JUNEAU, Alaska (AP) — The Parnell administration remains concerned that the current proposal to overhaul Alaska's oil tax system will leave the state too vulnerable at low prices, a deputy Natural Resources commissioner said Tuesday.
Asked if the administration supports the latest version of SB21, Joe Balash said he wouldn't go that far yet, but he said "indications are positive."
The proposal, like the version that passed the Senate last month, would fix the base tax rate at 35 percent and provide a $5-per-barrel credit for oil produced. But under the version being considered by the House Resources Committee, that credit would only apply to what would be considered new oil and production that also would qualify for a 20 percent tax break, known as a gross value reduction.

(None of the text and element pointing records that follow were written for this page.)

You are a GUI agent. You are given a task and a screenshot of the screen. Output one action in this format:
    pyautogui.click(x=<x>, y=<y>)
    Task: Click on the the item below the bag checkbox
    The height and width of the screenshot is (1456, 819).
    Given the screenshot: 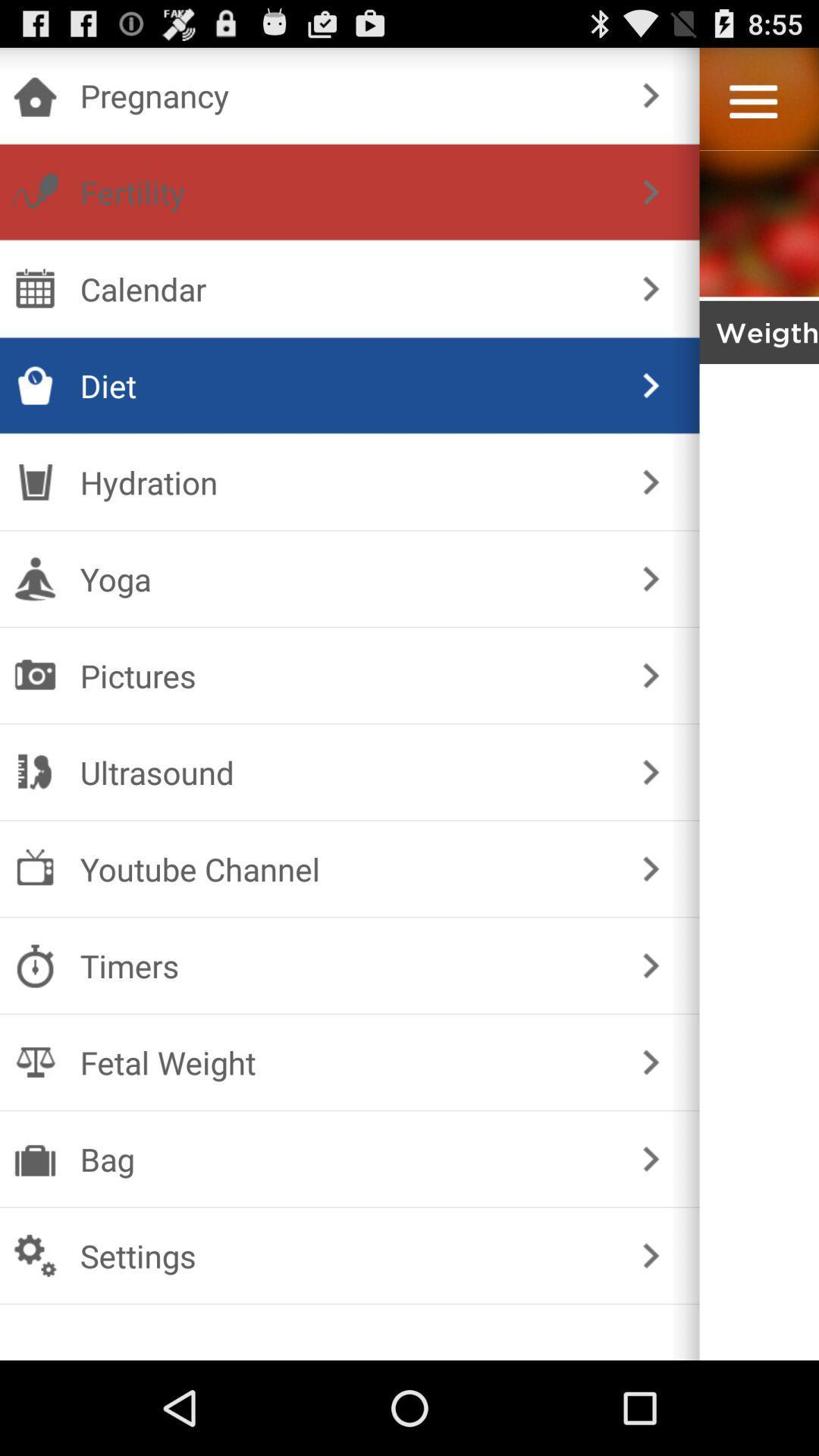 What is the action you would take?
    pyautogui.click(x=347, y=1256)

Areas that don't qualify for the gross value reduction — likely the "vast majority" of the legacy fields, Balash said — would have a 35 percent base tax rate and a per-barrel allowance on a sliding scale. The allowance would be as high as $8 a barrel at oil prices less than about $90, according to one calculation, and down to nothing at higher prices, around $160 or above.

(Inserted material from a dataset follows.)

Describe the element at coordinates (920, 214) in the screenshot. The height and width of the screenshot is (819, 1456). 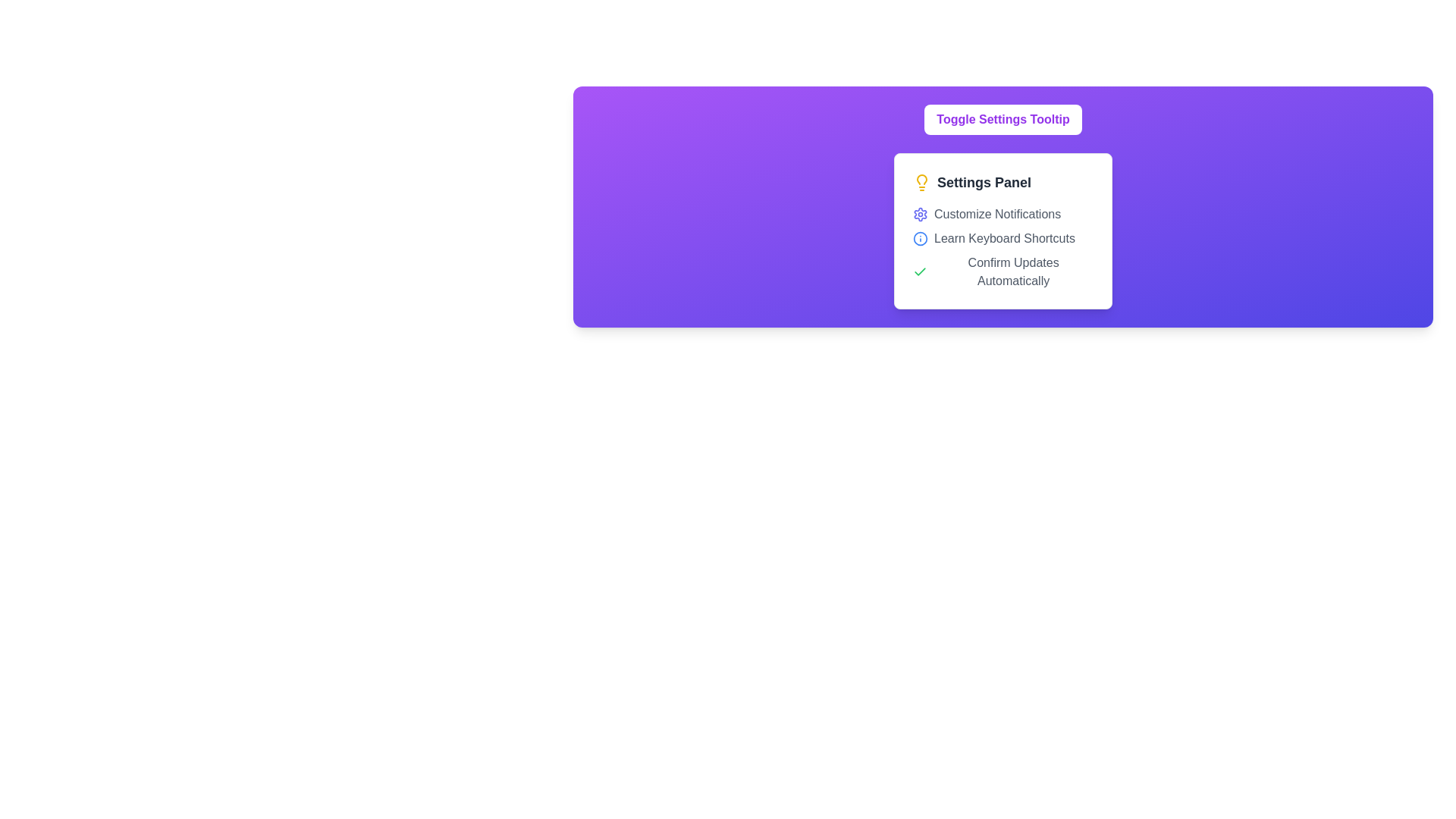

In presentations to the committee, consultants said that under the plan, the effective tax rate on oil at $60 a barrel would be zero.
Gov. Sean Parnell proposed an oil tax overhaul as a way to boost investment and production. One of the tenets of the original SB21 was to provide "more downside price protection for Alaskans in exchange for more upside price revenue to the companies," according to Parnell's office.

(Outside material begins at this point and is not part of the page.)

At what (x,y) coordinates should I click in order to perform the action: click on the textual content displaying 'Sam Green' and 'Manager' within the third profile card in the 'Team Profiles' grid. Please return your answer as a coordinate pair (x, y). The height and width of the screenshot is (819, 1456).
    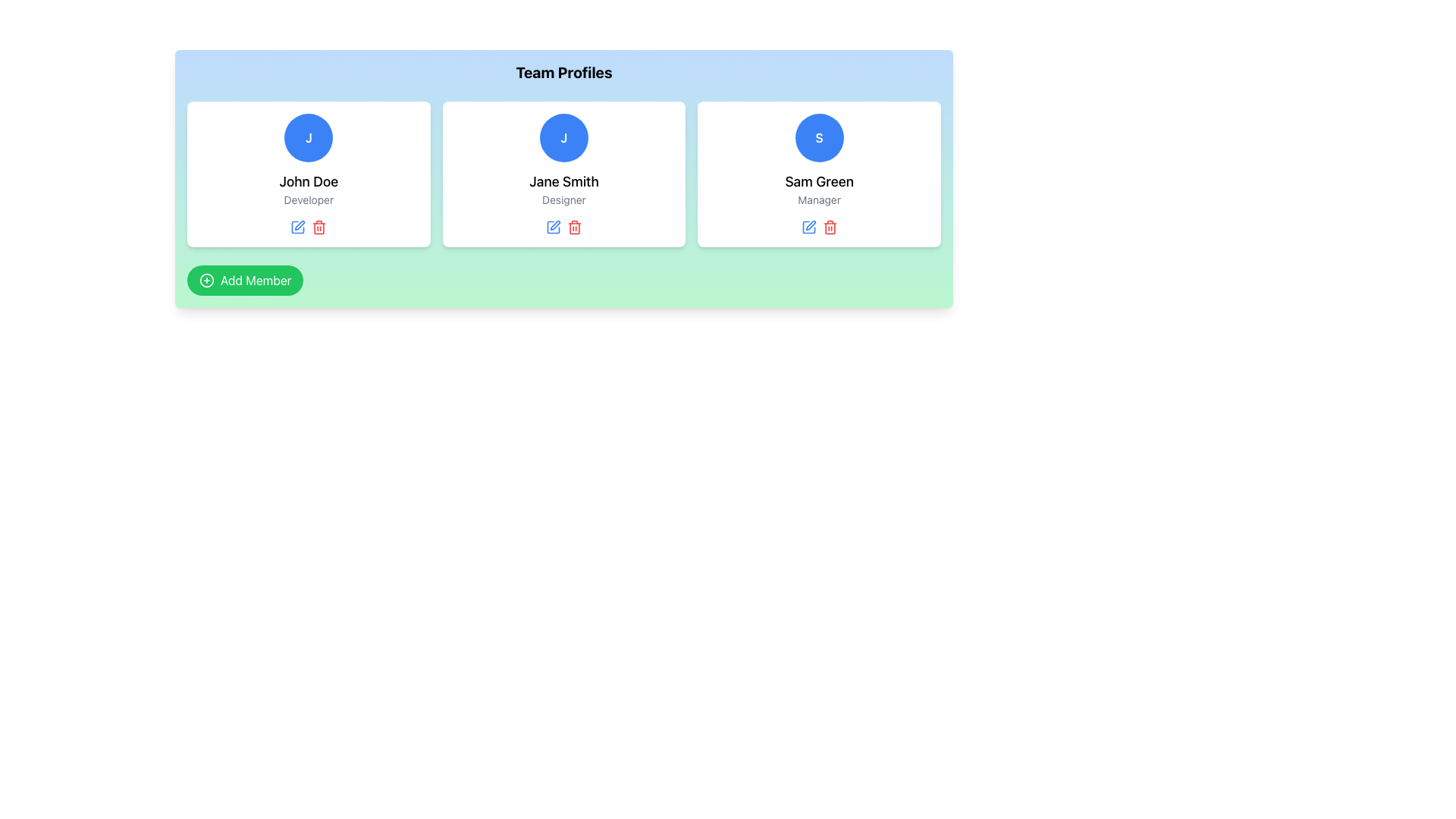
    Looking at the image, I should click on (818, 189).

House Resources co-chair Eric Feige has said that having a "slightly lower" level of government take at lower oil prices "should greatly enhance" project economics for companies. But he said there's a sense that the state "should have a little bit more of a bite" at higher prices.
An analysis of the bill, based on the last forecast for oil prices and production, said the state could lose up to $4.8 billion under the plan through 2019. That fiscal impact — a mix of impacts on revenue and the state operating budget — is based on a forecast that assumes continued production declines and oil prices of between $109 a barrel and $118 a barrel through 2019. The hit is about $1 billion less, on the high end, than the bill that passed the Senate. An updated revenue forecast is expected within days.
The analysis is billed as something of a worst-case scenario that doesn't account for possible increases in production that might result from the plan.